Abstractions of Queries in Ontology-Based Data Access
arXiv:2606.24618v1 Announce Type: new Abstract: In ontology-based data access (OBDA), multiple data sources are integrated via mappings to an ontology. We consider an OBDA setting based on existential rules and the certain answer semantics. We address the recent issue of query abstraction, which...
This research from arXiv tackles a fundamental bottleneck in Ontology-Based Data Access (OBDA) , a paradigm designed to make querying complex, heterogeneous data sources as intuitive as possible. The core challenge is that OBDA systems rely on an ontology—a formal representation of knowledge—and mappings that connect raw data to that ontology. When a user poses a query, the system must "rewrite" it into a form that the underlying databases can execute. This rewriting process is computationally expensive, especially under the "certain answer semantics" (i.e., returning only answers that are true in every possible model of the data).

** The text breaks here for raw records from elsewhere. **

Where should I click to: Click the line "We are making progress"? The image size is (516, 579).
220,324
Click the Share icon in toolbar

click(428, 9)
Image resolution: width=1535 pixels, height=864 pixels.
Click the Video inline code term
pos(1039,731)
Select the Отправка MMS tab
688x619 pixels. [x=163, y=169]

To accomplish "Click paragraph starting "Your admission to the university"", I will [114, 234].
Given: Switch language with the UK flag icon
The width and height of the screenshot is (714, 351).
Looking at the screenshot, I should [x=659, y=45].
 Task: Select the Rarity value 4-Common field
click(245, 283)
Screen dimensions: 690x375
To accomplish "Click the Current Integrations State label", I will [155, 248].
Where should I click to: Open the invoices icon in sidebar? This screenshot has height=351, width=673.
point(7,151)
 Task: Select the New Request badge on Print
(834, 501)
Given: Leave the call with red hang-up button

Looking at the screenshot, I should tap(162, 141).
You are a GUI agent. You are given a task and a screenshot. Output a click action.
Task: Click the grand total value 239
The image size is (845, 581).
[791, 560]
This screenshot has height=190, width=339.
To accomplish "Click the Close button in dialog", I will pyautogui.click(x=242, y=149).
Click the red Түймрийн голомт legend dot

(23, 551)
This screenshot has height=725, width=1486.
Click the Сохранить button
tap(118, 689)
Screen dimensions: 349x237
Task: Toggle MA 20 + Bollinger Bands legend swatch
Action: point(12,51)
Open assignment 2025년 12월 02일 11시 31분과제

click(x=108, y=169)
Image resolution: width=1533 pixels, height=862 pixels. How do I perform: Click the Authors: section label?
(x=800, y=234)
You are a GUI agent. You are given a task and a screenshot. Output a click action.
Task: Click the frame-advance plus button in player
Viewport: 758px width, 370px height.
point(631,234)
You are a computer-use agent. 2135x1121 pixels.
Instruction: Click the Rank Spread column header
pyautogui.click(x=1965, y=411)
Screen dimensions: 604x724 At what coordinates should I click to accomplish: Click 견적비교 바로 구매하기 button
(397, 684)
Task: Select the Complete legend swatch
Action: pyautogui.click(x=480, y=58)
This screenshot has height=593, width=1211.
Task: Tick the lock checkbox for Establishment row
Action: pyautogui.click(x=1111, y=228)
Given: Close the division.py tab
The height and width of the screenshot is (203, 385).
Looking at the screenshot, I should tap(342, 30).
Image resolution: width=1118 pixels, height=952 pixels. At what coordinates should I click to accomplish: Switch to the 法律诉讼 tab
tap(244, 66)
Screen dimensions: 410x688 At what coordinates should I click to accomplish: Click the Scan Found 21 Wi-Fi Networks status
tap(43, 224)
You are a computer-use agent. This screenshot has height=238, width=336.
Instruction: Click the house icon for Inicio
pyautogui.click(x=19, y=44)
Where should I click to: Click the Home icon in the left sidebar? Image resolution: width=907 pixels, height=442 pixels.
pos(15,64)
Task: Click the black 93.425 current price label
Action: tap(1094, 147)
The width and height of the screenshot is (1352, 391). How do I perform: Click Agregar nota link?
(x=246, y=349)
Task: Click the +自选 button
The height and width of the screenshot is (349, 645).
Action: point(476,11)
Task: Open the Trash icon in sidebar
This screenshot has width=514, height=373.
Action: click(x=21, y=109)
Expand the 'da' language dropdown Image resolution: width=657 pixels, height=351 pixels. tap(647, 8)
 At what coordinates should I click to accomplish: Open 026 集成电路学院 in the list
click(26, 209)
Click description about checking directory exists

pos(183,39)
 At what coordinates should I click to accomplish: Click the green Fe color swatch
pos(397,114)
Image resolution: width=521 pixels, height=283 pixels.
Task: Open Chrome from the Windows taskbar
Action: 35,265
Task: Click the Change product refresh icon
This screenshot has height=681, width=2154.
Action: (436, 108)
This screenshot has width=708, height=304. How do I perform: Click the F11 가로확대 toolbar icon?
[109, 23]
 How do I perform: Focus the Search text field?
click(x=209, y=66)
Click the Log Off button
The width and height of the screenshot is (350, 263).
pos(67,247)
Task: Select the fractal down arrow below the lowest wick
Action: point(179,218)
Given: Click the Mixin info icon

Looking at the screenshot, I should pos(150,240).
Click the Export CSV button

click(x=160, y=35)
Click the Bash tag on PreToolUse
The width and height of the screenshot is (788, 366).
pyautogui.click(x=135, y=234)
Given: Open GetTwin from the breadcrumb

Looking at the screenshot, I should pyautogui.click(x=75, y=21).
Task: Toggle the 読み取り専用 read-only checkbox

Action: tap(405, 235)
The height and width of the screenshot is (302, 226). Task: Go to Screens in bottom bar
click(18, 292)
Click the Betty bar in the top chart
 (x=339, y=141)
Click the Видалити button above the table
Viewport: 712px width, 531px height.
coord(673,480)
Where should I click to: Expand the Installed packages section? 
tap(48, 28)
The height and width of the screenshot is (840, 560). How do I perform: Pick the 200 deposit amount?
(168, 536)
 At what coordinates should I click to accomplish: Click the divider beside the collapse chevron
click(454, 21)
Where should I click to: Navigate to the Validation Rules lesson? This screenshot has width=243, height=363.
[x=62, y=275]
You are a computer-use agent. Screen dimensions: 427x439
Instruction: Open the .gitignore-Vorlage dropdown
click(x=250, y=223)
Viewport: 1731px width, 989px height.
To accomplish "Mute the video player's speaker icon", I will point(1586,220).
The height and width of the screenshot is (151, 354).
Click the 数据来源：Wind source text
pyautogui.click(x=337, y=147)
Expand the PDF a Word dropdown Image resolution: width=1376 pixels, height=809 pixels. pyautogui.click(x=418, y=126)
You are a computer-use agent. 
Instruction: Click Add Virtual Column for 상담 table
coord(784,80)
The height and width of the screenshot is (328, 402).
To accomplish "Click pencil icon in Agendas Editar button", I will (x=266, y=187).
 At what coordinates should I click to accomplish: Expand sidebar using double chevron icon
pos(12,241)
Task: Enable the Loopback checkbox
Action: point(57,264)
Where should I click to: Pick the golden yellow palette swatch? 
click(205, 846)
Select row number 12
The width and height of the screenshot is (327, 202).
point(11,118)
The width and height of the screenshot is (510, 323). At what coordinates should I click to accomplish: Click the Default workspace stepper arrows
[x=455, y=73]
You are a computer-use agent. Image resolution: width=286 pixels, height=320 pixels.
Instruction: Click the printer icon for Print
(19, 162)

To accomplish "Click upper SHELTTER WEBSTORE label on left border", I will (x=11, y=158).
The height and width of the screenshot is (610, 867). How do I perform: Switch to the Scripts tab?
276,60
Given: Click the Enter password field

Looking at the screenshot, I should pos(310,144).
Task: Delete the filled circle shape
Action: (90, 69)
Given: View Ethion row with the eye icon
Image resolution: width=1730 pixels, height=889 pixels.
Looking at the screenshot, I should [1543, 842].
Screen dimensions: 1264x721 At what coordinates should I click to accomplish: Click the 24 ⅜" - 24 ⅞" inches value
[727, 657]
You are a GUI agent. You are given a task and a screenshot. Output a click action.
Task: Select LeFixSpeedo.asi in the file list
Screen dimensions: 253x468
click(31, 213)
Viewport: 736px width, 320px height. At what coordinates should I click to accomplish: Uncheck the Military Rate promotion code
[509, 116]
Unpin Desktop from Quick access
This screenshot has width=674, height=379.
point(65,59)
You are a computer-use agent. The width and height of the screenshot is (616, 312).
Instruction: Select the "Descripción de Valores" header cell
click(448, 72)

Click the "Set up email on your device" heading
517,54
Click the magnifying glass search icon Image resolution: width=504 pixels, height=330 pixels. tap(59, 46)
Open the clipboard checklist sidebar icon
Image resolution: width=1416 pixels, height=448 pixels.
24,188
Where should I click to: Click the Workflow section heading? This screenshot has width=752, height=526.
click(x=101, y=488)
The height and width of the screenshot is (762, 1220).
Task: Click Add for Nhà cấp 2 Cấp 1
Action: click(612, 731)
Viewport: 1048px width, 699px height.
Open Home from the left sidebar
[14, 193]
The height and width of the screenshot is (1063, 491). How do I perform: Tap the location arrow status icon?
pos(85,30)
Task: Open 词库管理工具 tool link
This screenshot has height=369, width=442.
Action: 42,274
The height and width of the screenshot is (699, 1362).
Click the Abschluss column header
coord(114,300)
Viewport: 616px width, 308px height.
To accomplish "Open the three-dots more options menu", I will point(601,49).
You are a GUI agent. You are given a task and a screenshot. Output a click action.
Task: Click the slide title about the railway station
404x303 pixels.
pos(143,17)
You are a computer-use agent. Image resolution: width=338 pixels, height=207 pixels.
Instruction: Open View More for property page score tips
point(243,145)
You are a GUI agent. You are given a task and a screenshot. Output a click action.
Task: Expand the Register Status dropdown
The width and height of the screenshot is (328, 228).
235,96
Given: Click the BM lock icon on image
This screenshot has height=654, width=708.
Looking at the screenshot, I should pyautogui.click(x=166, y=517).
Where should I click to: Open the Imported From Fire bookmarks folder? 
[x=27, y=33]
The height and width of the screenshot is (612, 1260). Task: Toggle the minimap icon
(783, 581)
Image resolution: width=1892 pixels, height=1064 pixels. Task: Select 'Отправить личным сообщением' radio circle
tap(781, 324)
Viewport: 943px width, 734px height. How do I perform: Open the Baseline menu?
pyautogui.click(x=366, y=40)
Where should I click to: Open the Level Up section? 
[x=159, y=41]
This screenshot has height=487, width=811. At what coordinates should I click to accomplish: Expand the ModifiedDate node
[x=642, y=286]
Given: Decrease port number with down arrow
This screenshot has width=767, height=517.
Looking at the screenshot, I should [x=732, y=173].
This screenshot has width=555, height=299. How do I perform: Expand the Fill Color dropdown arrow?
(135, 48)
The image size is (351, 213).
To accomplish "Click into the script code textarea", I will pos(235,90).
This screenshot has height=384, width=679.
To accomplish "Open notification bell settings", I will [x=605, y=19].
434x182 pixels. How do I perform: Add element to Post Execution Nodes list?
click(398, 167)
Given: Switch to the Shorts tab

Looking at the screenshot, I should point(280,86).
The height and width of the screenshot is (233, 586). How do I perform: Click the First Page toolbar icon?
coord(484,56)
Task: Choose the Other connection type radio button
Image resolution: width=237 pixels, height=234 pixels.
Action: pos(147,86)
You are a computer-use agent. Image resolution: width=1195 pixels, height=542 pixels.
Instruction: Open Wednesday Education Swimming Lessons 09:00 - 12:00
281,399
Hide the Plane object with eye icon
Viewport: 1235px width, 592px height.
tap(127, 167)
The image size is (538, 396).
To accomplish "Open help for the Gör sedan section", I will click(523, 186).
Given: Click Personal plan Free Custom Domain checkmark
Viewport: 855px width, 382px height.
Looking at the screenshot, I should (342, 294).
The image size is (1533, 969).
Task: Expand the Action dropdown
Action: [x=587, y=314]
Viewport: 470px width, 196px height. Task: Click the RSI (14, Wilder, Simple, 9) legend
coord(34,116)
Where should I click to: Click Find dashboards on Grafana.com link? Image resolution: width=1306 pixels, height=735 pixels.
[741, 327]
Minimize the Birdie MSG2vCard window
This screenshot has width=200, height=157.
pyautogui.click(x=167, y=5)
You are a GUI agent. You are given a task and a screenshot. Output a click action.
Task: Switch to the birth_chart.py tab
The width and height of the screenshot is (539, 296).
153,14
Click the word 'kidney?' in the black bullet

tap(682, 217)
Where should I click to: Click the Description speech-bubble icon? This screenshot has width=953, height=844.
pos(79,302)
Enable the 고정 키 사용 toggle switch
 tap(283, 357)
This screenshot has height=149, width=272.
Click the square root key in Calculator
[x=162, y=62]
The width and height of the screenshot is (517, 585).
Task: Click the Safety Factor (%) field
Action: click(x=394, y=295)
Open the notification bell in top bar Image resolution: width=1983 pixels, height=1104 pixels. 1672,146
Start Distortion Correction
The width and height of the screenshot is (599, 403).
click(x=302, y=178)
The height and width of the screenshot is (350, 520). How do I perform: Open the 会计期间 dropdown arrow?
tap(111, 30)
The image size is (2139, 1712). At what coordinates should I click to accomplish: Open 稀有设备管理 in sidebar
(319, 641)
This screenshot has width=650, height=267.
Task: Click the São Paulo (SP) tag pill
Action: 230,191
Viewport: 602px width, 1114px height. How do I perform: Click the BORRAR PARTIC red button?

The paper introduces a formal framework for query abstraction. Instead of rewriting every single user query from scratch, the system learns to identify and store "abstract" representations of recurring query patterns. Think of it as building a library of query templates. When a new query arrives, the system first checks if it matches a known abstraction. If it does, the system can bypass the expensive rewriting step and directly use the pre-computed, optimized execution plan associated with that abstraction.
Why this matters. The primary barrier to deploying OBDA at scale is performance. Real-world data sources are often massive and messy. The rewriting process, while logically sound, can be exponential in complexity. By introducing abstraction, this work moves OBDA from a purely "reactive" system (rewrite every query) to a "proactive" one (learn and reuse query patterns). This is a significant step toward making OBDA systems viable for real-time analytics and interactive dashboards, where sub-second response times are critical. Implications for AI practitioners:- For Knowledge Graph Engineers: This research provides a theoretical justification for building caching and pattern-matching layers into your OBDA stack. If you are building a system that serves many similar queries (e.g., "find all patients with condition X in department Y"), implementing a query abstraction layer could yield dramatic performance gains without changing your underlying ontology or mappings.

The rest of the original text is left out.